Contagious yawning has long been linked to empathy—we are more likely to yawn when someone we know yawns than when a stranger does. But now researchers in Pisa, Italy, have taken it a step further. They spent five years "surreptitiously" tracking real-world yawns, as Science puts it (the researchers themselves call it "naturalistic observations on humans"). In the journal Royal Society Open Science, they write that from 2010 to 2015 they logged any time their subjects, who were unaware they were being tracked, yawned, along with "yawn responses within a 3 min time window." Among the 4,000-plus yawns they observed, women were more susceptible to contagious yawning (they did 55% of the time) than men (who did 40% of the time).

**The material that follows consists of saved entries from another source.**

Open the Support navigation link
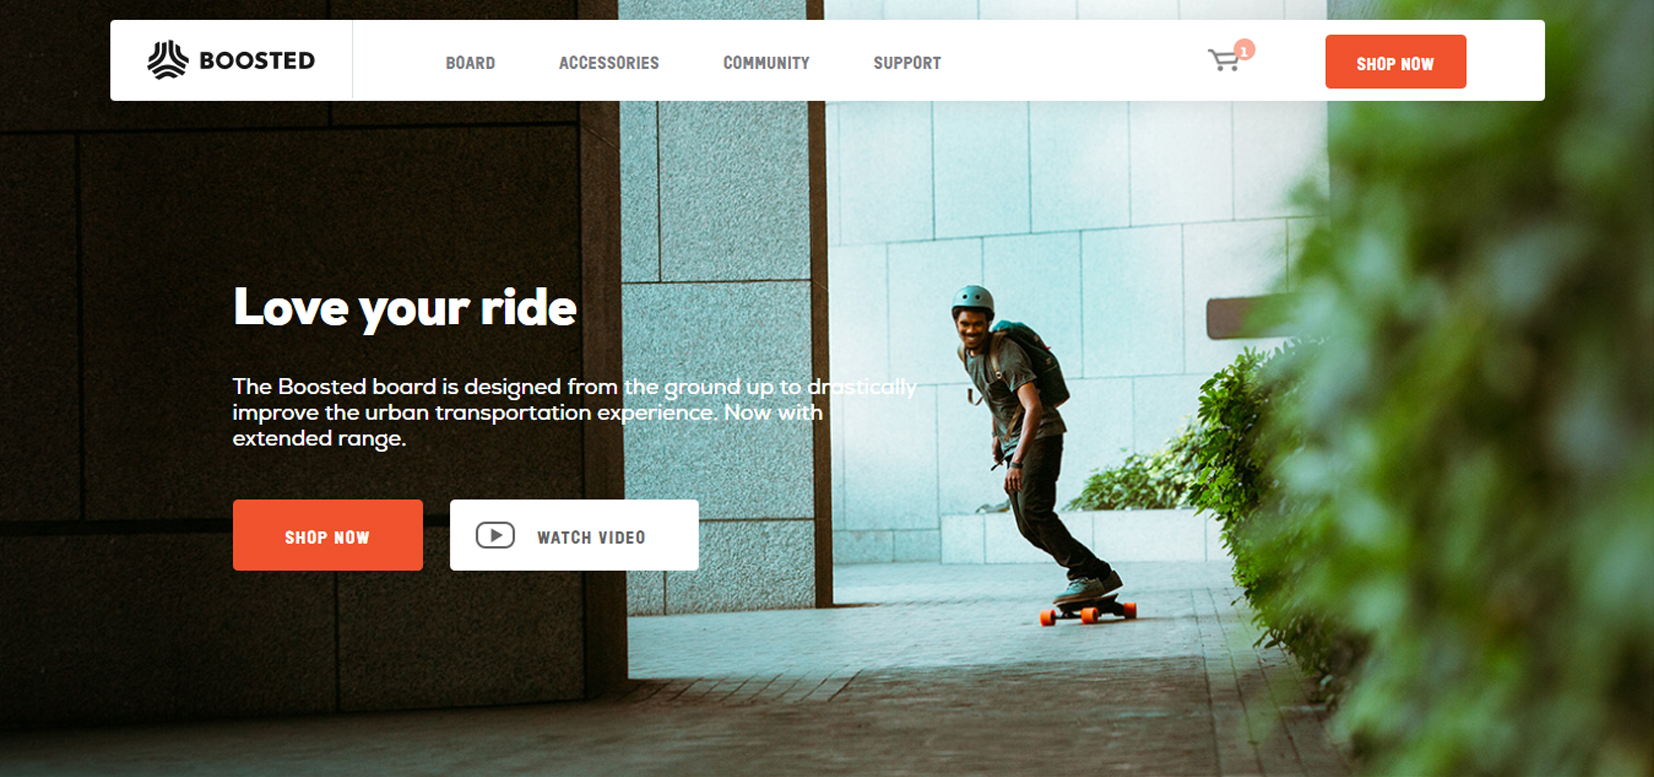1654x777 pixels. (x=907, y=63)
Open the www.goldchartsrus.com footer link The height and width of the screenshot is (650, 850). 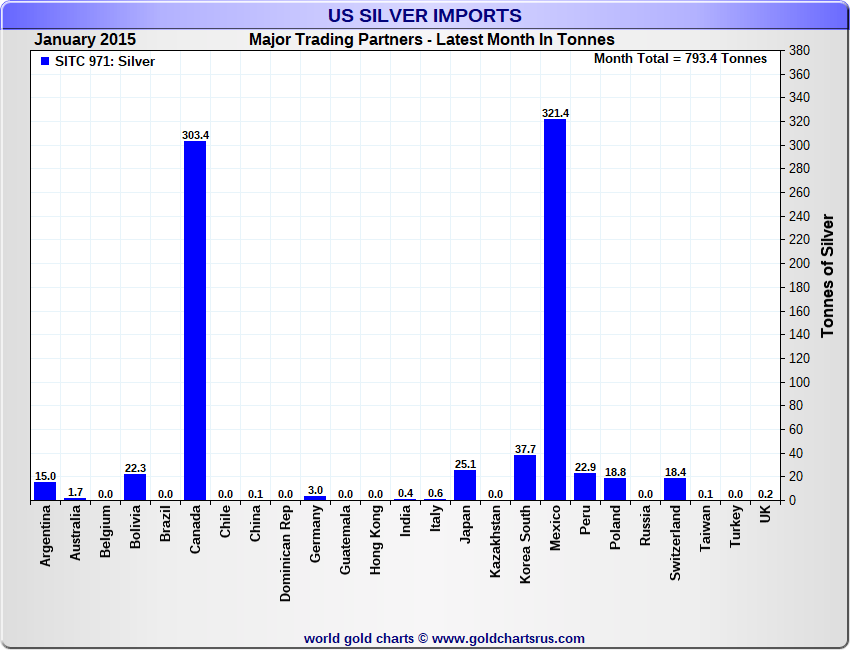[x=508, y=639]
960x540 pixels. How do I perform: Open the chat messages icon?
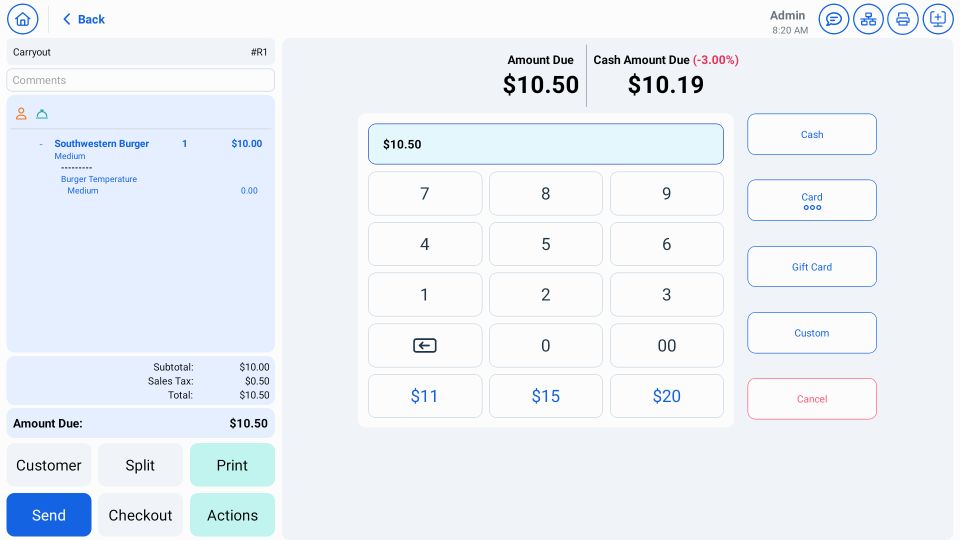point(834,19)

All told, the researchers counted 1,461 contagious yawns, which they found were far more likely to occur between people with close social bonds. But the gender discrepancy was a new find. Not only do the researchers link "the higher empathic abilities of women compared with men" to a greater tendency to catch a yawn, they go so far as to suggest that covering a woman's face can disrupt her ability to exert influence in social settings. "The fact that female influence in social dynamics also relies on face-to-face emotional exchange raises concerns on the negative repercussions of having women's facial expressions forcibly concealed," they write. (Psychopaths are also less likely to catch yawns.)